The Sunken Land Begins To Rise Again by M. John Harrison

This is the first work by M. John Harrison that I have read; I am impressed.

There are many strengths, especially the originality of the language and the creation of an ominous atmosphere. For once, the term ‘brooding’ is apt.

Shaw meets Victoria in a pub on a wet afternoon – there is a lot of water in this book: rain, rivers, floods, ponds, a mysterious drowning – they begin an on-off distance relationship, moving between west London and Ironbridge, where Victoria embarks on a never-ending project to renovate the house she has inherited from her mother. Both Shaw and Victoria are trying to kickstart their lives and to escape from the tedium of humdrum jobs and rise above the meaningless lives led by their acquaintances, who seem to accept their fate uncritically.

Continuous rain permeates the story, in a way reminiscent of Iris Murdoch’s Bruno’s Dream. The threatened floods and rising waters herald the resurgence of a chthonic race of fish-like creatures that may be recognising an opportunity to re-emerge from beneath the ground. The writing reminded me of Angela Carter, using a matter-of-fact style to tell an almost magic realist story.

The author’s creative use of language with its images, constructions and comparisons is refreshingly original.

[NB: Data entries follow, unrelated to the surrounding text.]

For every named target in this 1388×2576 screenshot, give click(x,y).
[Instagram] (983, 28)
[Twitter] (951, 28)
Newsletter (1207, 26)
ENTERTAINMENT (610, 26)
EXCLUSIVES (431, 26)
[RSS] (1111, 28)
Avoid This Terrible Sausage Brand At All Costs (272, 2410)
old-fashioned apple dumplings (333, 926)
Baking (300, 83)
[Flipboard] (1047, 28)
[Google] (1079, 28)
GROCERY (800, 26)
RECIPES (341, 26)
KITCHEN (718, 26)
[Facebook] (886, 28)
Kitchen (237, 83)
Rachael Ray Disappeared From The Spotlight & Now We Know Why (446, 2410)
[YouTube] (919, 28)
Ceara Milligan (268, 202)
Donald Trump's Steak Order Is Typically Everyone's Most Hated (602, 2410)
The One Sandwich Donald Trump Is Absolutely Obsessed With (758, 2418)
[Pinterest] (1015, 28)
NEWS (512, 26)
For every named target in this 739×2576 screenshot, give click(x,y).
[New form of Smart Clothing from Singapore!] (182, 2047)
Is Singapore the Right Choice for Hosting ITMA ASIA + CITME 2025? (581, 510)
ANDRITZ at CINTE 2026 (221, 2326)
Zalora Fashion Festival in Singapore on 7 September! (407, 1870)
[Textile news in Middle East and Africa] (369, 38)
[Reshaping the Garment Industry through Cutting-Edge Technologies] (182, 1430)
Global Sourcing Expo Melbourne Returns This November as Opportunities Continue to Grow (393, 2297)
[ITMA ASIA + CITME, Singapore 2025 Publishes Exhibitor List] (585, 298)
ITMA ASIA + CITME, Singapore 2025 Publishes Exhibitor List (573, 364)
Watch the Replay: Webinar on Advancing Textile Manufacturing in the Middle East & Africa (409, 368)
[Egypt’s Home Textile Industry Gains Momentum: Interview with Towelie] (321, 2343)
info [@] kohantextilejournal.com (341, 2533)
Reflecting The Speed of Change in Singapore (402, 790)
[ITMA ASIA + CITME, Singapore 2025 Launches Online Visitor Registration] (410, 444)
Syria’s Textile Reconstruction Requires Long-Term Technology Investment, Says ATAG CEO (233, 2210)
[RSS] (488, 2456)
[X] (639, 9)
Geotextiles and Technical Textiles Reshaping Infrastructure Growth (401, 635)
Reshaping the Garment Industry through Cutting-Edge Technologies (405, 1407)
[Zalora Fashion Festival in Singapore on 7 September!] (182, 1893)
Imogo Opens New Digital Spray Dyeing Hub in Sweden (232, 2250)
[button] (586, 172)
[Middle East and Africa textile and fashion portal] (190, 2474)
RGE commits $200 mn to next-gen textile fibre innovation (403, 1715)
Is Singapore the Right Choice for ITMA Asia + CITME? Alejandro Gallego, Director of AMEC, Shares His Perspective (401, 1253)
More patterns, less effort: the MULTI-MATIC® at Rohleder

The author takes enormous leaps to create striking verbal images without being pretentious or artificial.

This is weird fiction at its peak. Mysterious events are treated as if they are normal. Odd creatures encountered are dealt with but not reported. The obsession of several of the characters with Charles Kingsley’s The Water Babies is left to the reader to decipher.

This is a book that would be enjoyed by admirers of J. G. Ballard and David Lynch. I am grateful to have discovered M. John Harrison and am looking forward to reading more of his work.